TEXT EXTRACT
.....

Chart 2: Steel Price Spike Post-Tariffs

This chart shows the increase in steel prices following the tariffs imposed by Trump in 2018.

Year U.S. Steel Price per Ton
2017 $600
2018 $850
2019 $900

Higher costs for inputs like steel or aluminum create a ripple effect, ultimately raising prices for finished goods like cars and machinery. In the end, it’s consumers who foot the bill.

While inflation remained relatively stable in some sectors, these targeted price hikes were enough to disrupt industries, especially manufacturing. Vance’s claim that tariffs created jobs also doesn’t hold up. According to the Bureau of Labor Statistics, there was no long-term manufacturing resurgence .

A Historical Failure of Protectionism

Vance’s notion of a “dynamic effect” where tariffs create jobs and raise wages is nothing new—and it’s been repeatedly debunked. Protectionist policies have been tried, tested, and failed throughout history. Let’s look at the historical record.

The Smoot-Hawley Tariff Act of 1930 is perhaps the most notorious example. This sweeping tariff raised duties on more than 20,000 goods. The immediate result was a collapse in international trade as retaliatory tariffs followed. The global economy contracted sharply, and many historians argue that these tariffs deepened the Great Depression.

.....

WHAT NEEDS TO BE DONE
Answer these questions using the tariffs text above:
1. What was the U.S. steel price per ton in 2019?
2. Who ultimately pays for higher input costs?
3. On how many goods did the Smoot-Hawley Tariff Act of 1930 raise duties?

RECORDS SHOWN
.....

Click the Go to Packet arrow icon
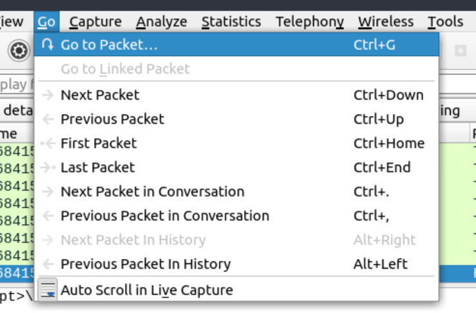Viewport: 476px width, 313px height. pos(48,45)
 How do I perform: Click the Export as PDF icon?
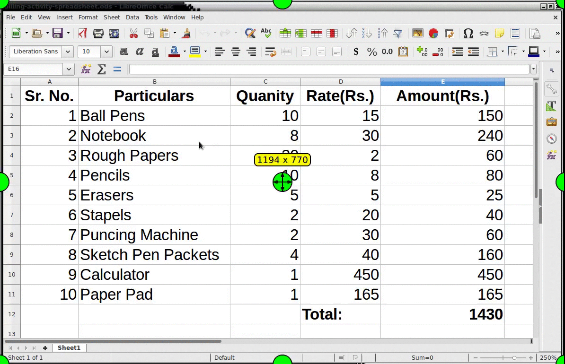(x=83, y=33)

.....

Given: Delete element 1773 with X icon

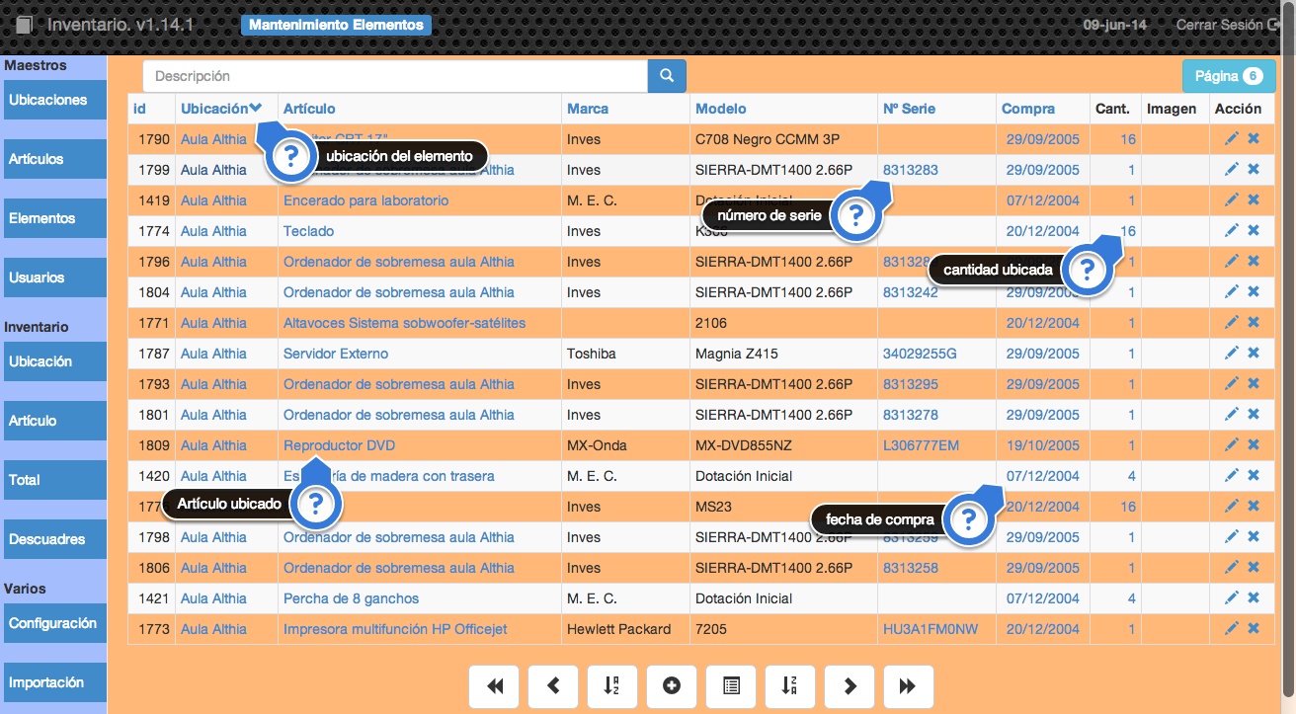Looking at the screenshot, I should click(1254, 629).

.....

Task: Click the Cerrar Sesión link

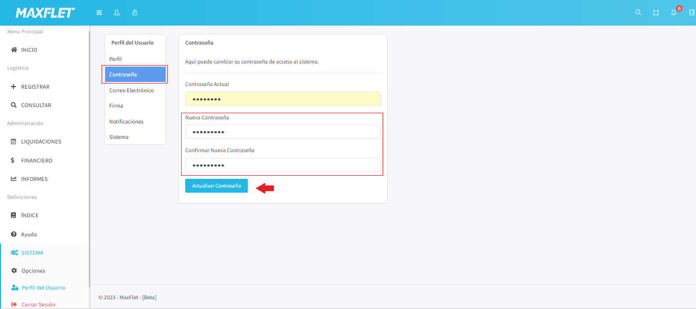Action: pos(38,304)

.....

FULL RESPONSE
1. $900
2. Consumers
3. More than 20,000